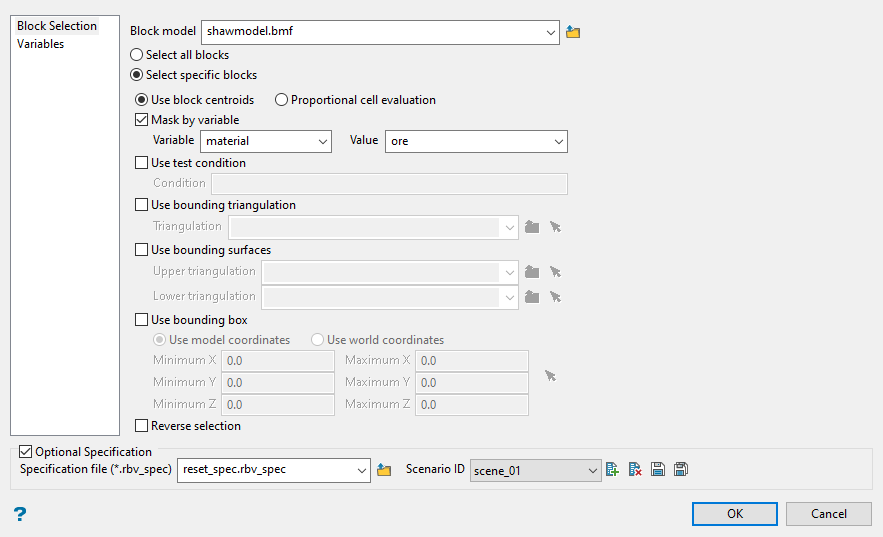Switch to the Variables page
Screen dimensions: 883x537
coord(41,44)
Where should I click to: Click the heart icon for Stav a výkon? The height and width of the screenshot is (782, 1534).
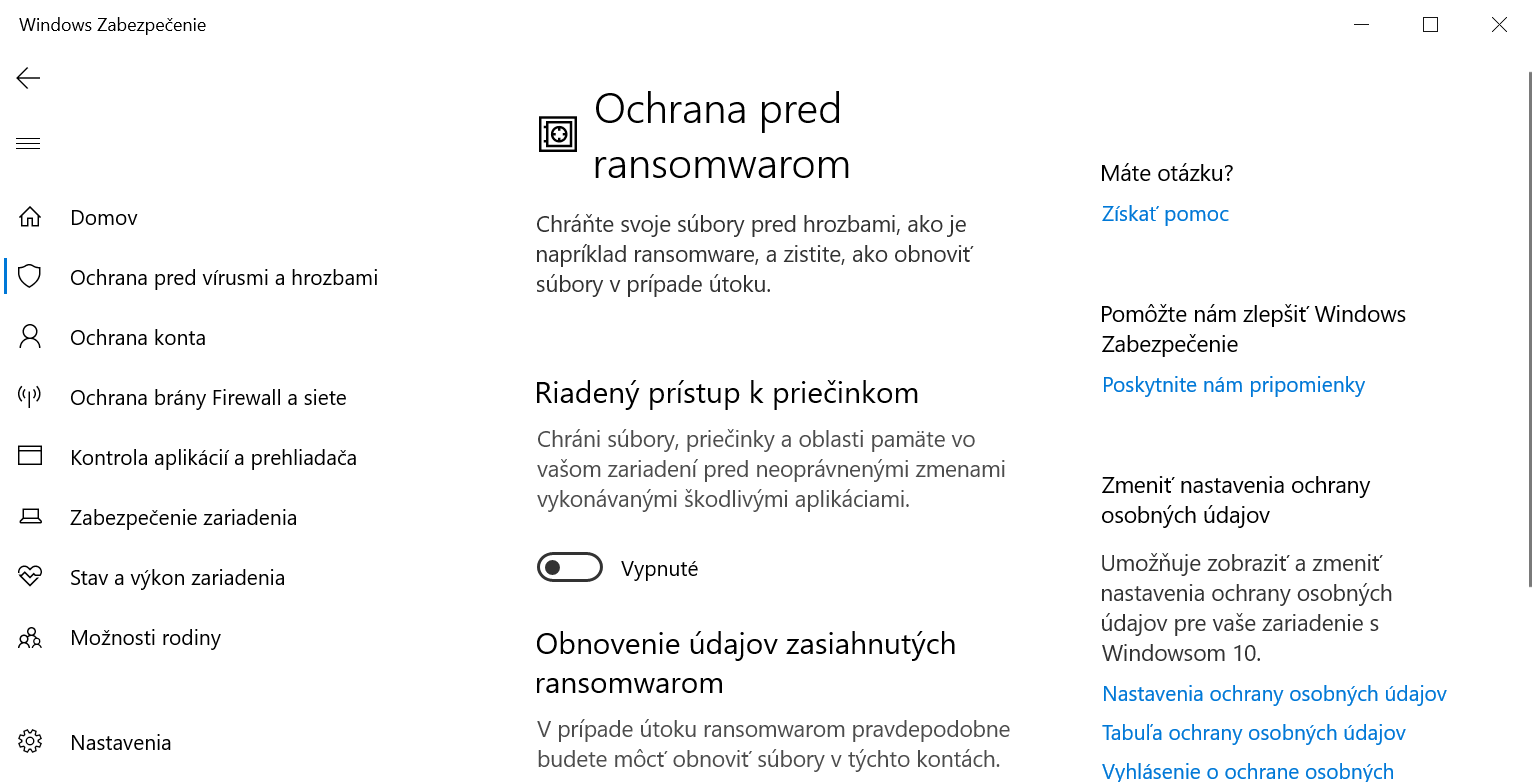click(30, 577)
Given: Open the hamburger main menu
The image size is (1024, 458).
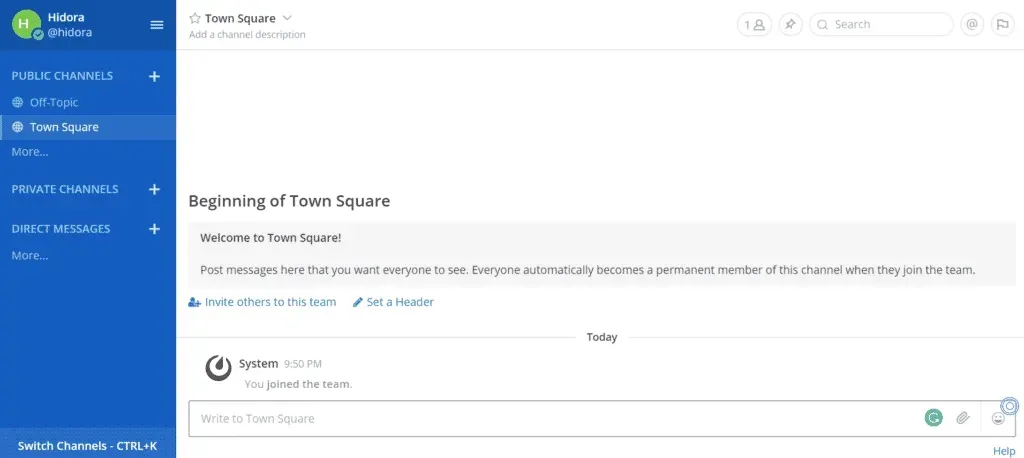Looking at the screenshot, I should [x=157, y=25].
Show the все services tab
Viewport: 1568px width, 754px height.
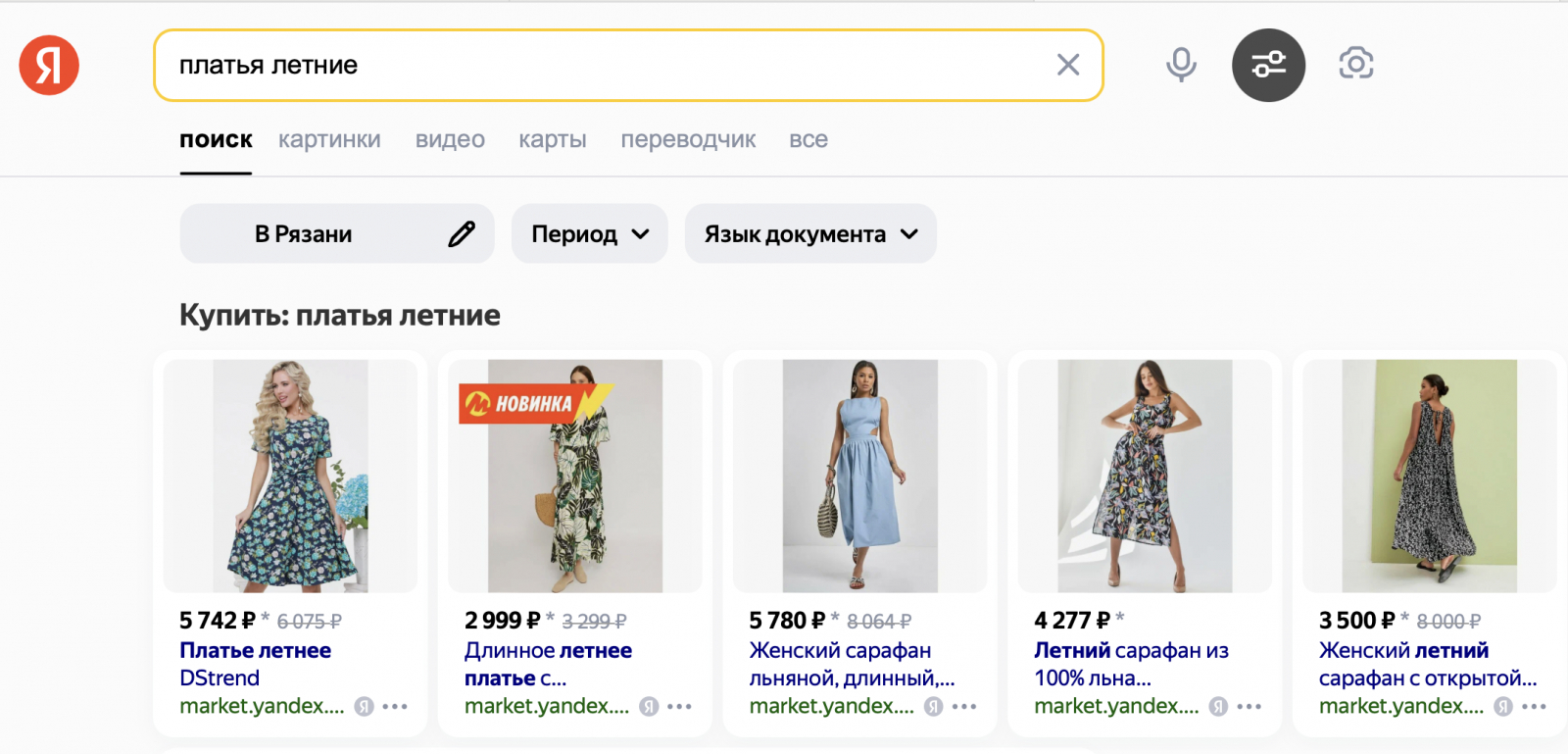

########

# Task brief
Return only the line with "Where should I" and the lines after it up to the end of the records, exact and free of pictures.

# Result of the exercise
Where should I click to: Click the heart icon for Stav a výkon? The height and width of the screenshot is (782, 1534).
click(30, 577)
Given: Open the hamburger main menu
The image size is (1024, 458).
Looking at the screenshot, I should [x=157, y=25].
Show the все services tab
Viewport: 1568px width, 754px height.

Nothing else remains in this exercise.